# start of Information given

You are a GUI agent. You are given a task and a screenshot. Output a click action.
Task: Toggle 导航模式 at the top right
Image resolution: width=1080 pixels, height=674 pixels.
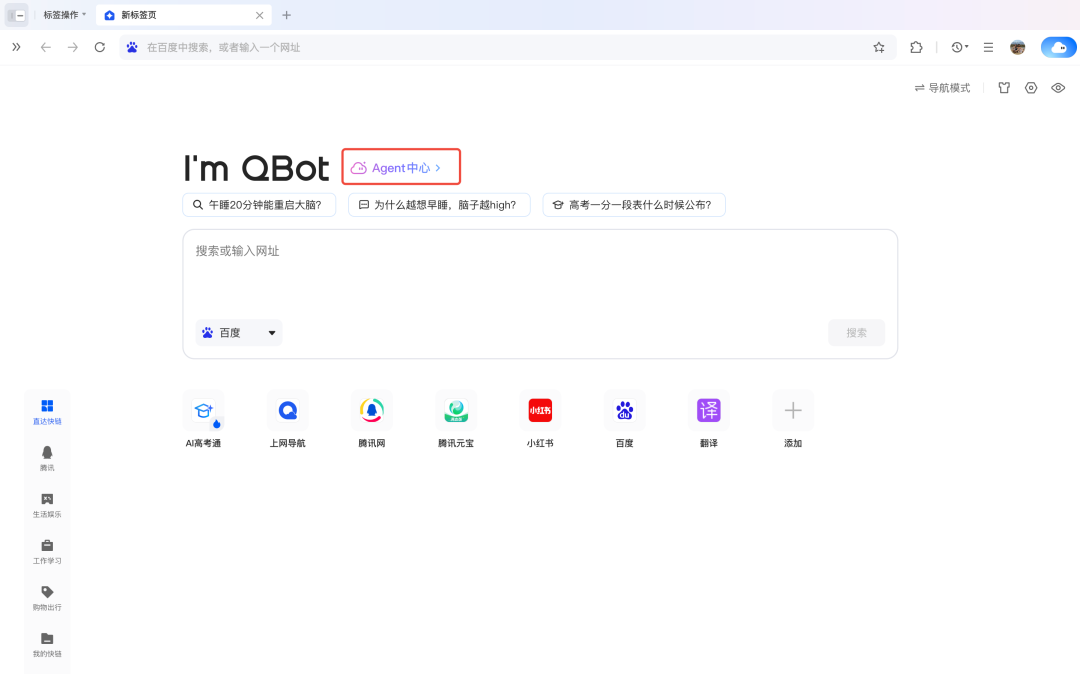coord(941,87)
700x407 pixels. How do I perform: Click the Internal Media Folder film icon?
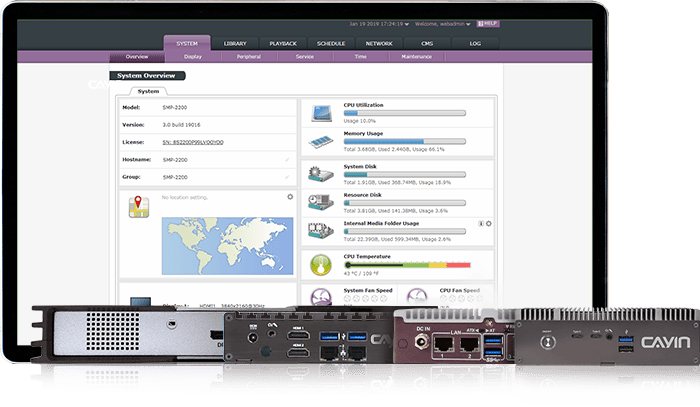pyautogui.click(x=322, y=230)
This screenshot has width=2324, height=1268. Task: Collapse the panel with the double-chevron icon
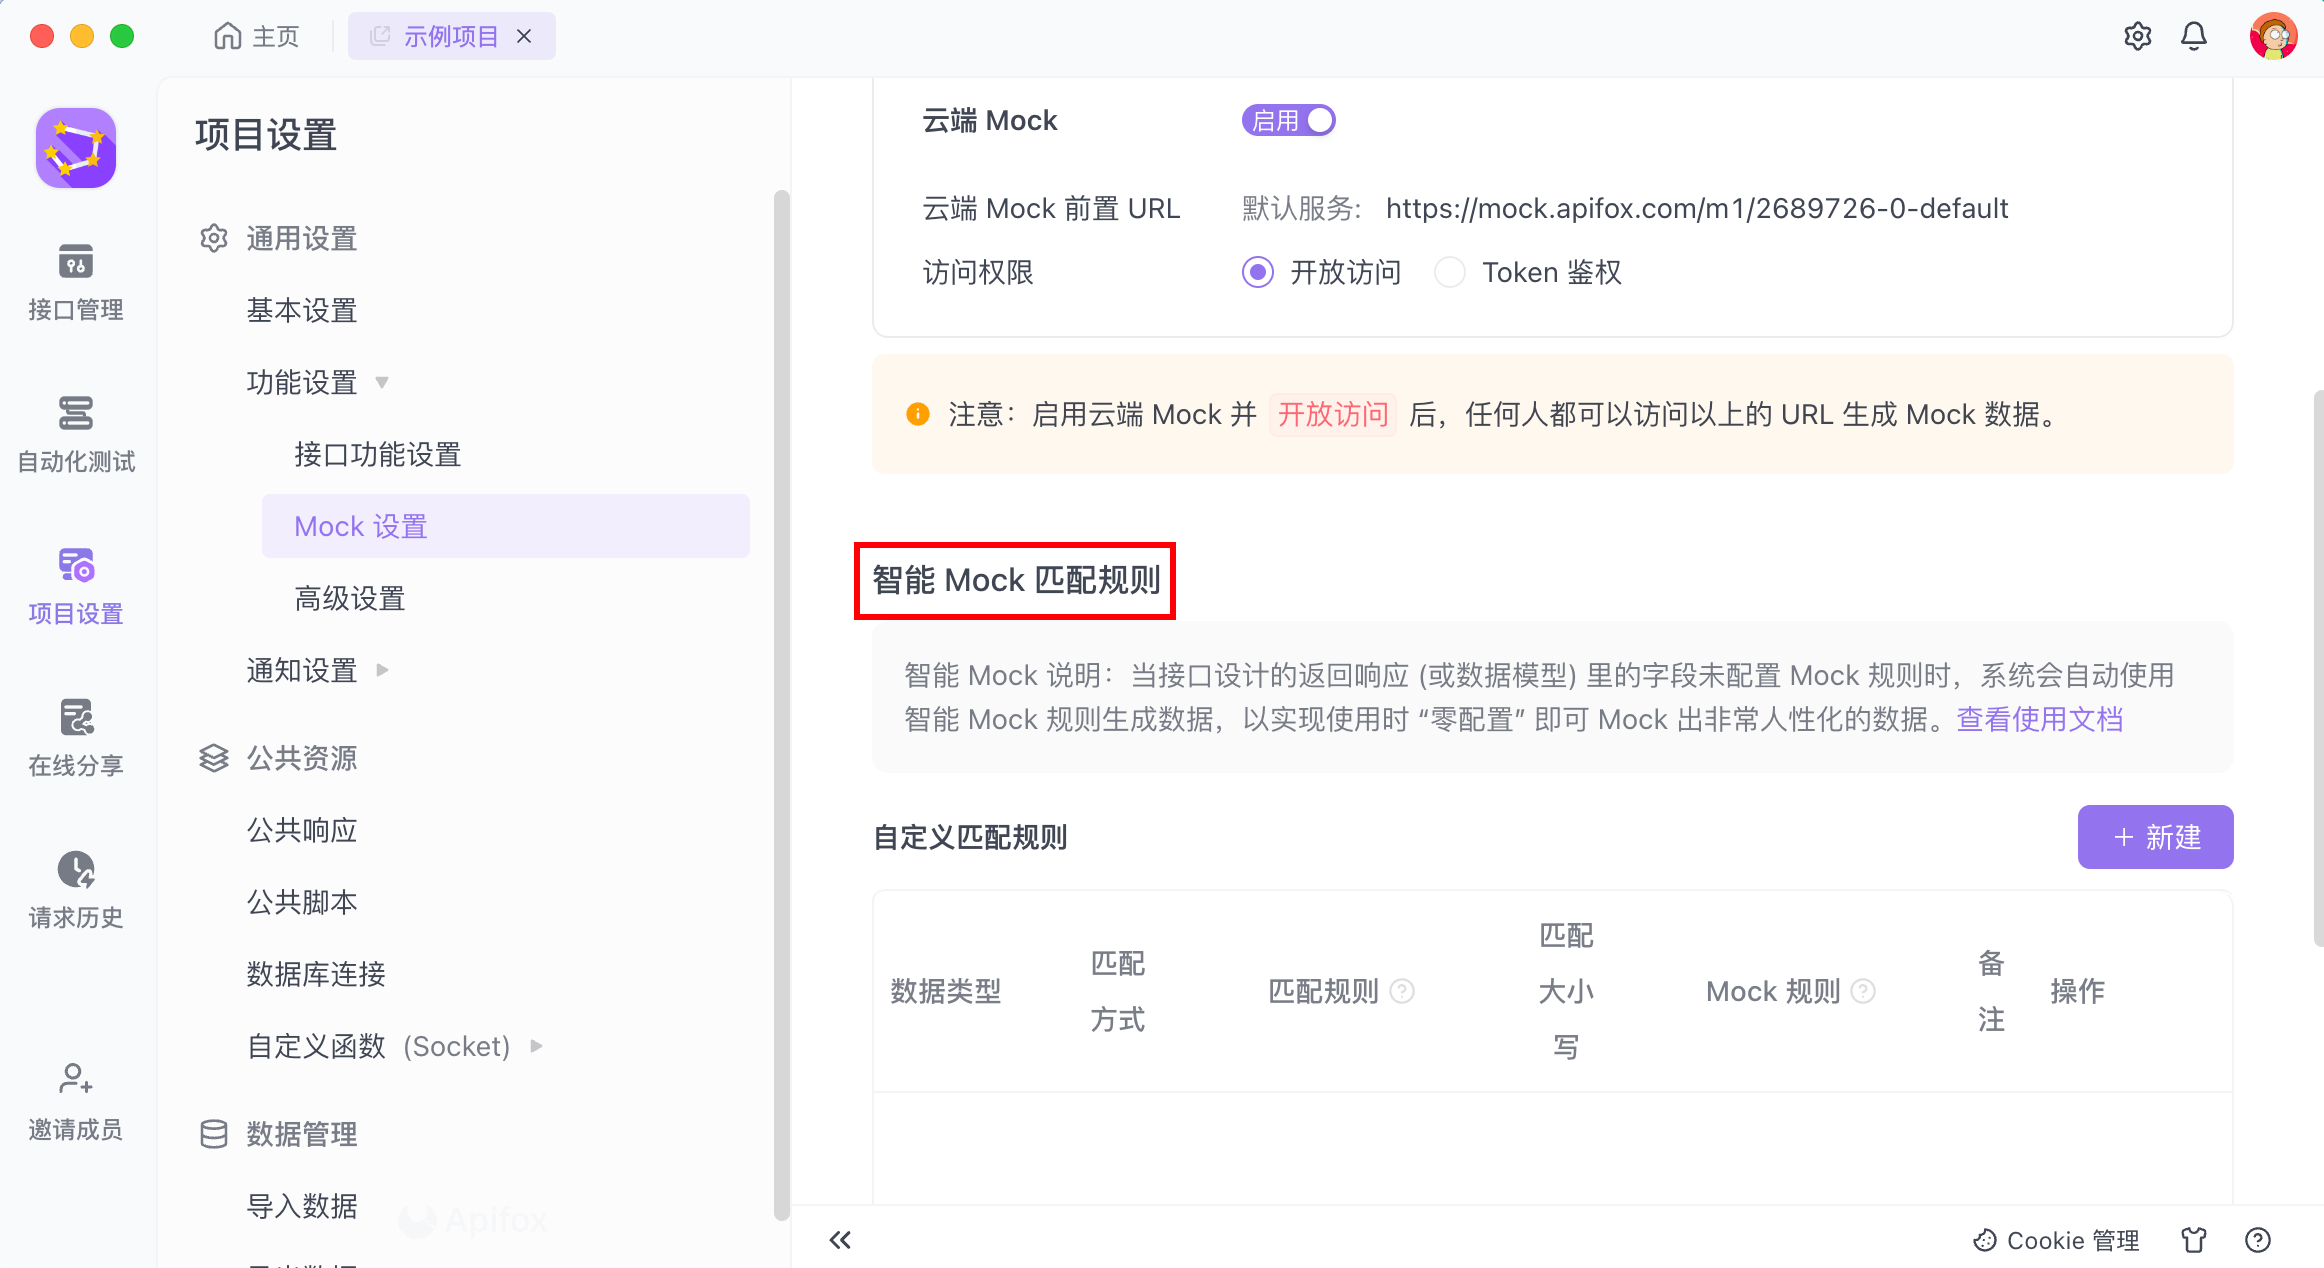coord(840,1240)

# end of Information given
# start of Information given

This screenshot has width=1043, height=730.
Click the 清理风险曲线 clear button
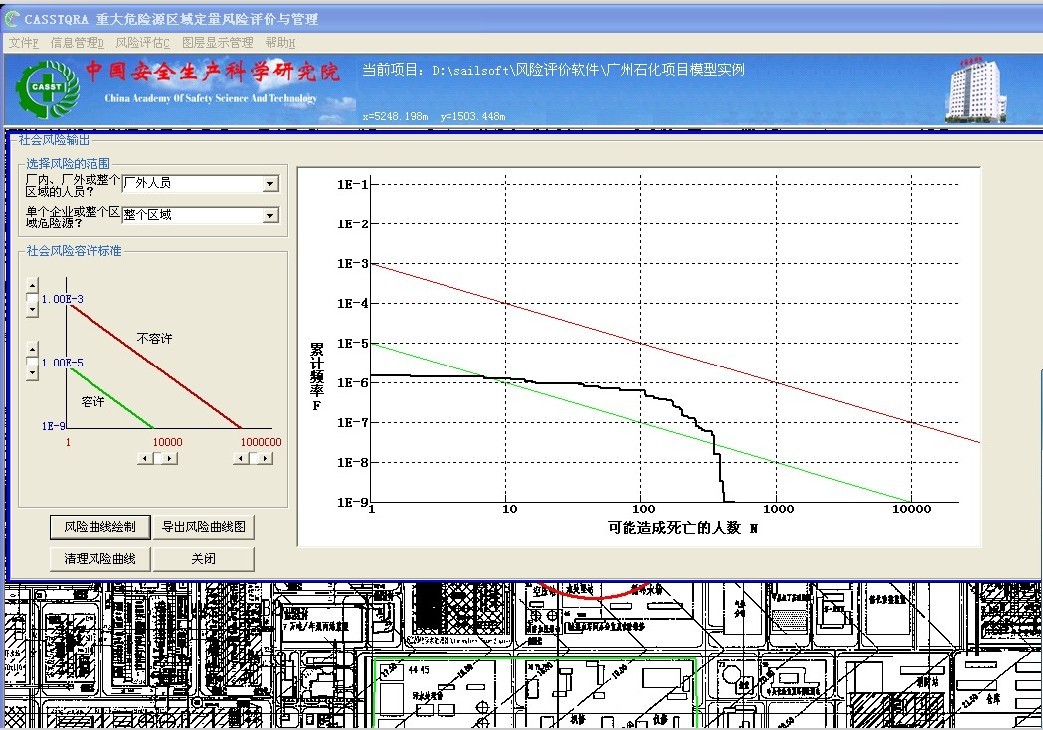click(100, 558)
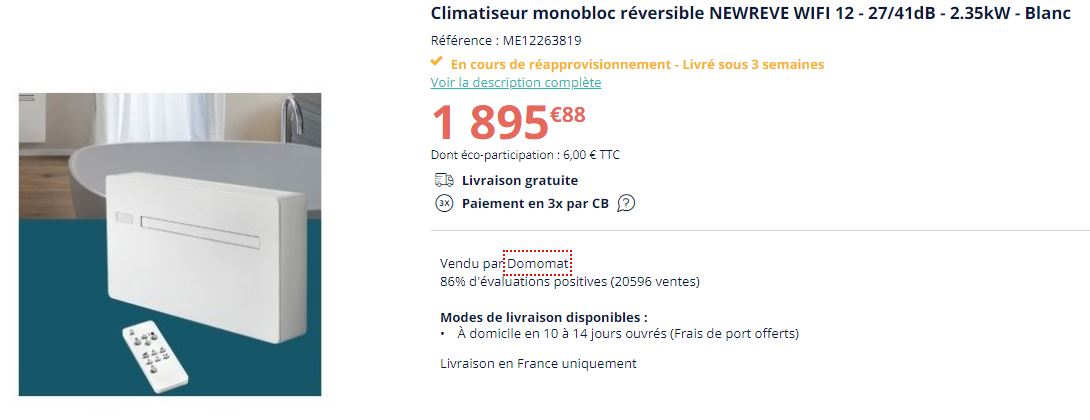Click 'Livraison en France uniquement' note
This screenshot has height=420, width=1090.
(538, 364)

# end of Information given
# start of Information given

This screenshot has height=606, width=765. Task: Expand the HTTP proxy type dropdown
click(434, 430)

# end of Information given

Exercise instructions
Express the rows from the line containing "700x407 pixels. How" through the line containing "coord(840,1240)", both ends included, as a two-column CSV with the columns instruction and response. Give one CSV line per row, put each field in double quotes with any line breaks replaced by spaces, and leave the pictures out.

Output for this exercise
instruction,response
"700x407 pixels. How do I perform: Click the Internal Media Folder film icon?","pyautogui.click(x=322, y=230)"
"This screenshot has width=2324, height=1268. Task: Collapse the panel with the double-chevron icon","coord(840,1240)"